A simple matter of pressing a handful of seeds into less than average soil and applying a generous spray of water will in very little time, result in the appearance of tiny rounded pumpkin-esque leaves. These tender beginnings will only continue to develop into greater wandering vines seeking optimum aspect to settle for bud burst. Turn your attention to matters of the indoors for several days only to be pleasantly surprised, on the unplanned day you chance to pass this patch once more, now lavish and beaming with the rusty orange and golden yellow jewels this secretive perennial has been longing to astonish you with. And astonish you it will.
Let not the display remain outdoors, but gather small handfuls of the gems to be spaced with sprigs of generic winter garden greenery, filling orphaned milk jugs to brighten the bleakness. Interestingly, well after the pricey bunch of hot-housed tulips have dropped their heads, with a swift freshening of the supporting green, the little nasturtium posy shines on.
For me, nasturtium fondness traces back awhile. Back in fact to the base of a mission-brown stained paling fence with a northerly aspect, flanked by a thickness of orange blooms set off by the vivid green. This is the visual I have of the dividing line distinguishing the boundary between my childhood home and the neighbourhood path. With the fence and the home a distant memory, it was therefore without hesitation, when I saw this artwork in our local gallery that I purchased a print. Complete with cabbage moth, who shares an equal affection for the plant, this print provides a restful scene to reflect upon before the bedside lamp clicks off, punctuating the end of another day.
Postscript: Is it too late to add, that both leaves and blooms are wonderful additions to simple tomato, cucumber and lettuce salads? (once you have trained the uninitiated palettes into the ‘appreciation of the peppery’ of course)
If you consider yourself an entry-level gardener, then you simply cannot go wrong by kick-starting your vegetable plot with a row of verdant lettuce.
When tomatoes are barely flowering and beans are just beginning to wrap their tendrils around the rungs of their frame, at least that lovely row of lettuce seedlings that were planted at the very same time (all those weeks ago) have produced a satisfying harvest. This is my gardening impatience coming to the fore, when after daily watering and nurturing, there does not seem to be proportional output from the plot. If a lettuce can be brought to the table in the early phase of the season, that is sufficient to stave off any disquiet and fuel expectancy for the next plants to yield.
Given plenty of water, sunlight and some fertile earth, lettuce, no matter what the variety, is a sure-fire way to build a budding gardener’s confidence. For those who simply cannot wait for their crop to reach maturity, there can be sneaky snips of external leaves, to be brought inside for last-minute salads or into the lunchtime rolls. This actually encourages growth.
To keep a ready supply of lettuce, when the first row have reached adolescence, start off a second row of babies. By the time the adolescents are adult cropping size, your third row of babies can go in.

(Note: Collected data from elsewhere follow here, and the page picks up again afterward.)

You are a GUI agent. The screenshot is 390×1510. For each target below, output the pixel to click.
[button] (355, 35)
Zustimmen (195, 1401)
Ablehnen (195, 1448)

This way, you will have lettuce for your brood and that of every neighbour in your street. Passing surplus vegetables onto friends and neighbours is every bit as rewarding as harvesting for yourself.
In a perfect world, everything on our plate would be grown in our backyard, but that world isn’t quite the one we inhabit right now. However, if you can sit down to a meal with at least one constituent, whose only footprint was rendered from your muddy gumboot, then that is coming close enough in my book.
Postscript: Our mignonettes have all been consumed now, and we are about to start on some crispy icebergs. Had thoughts of a caesar salad the other day, so Cos might have to be next.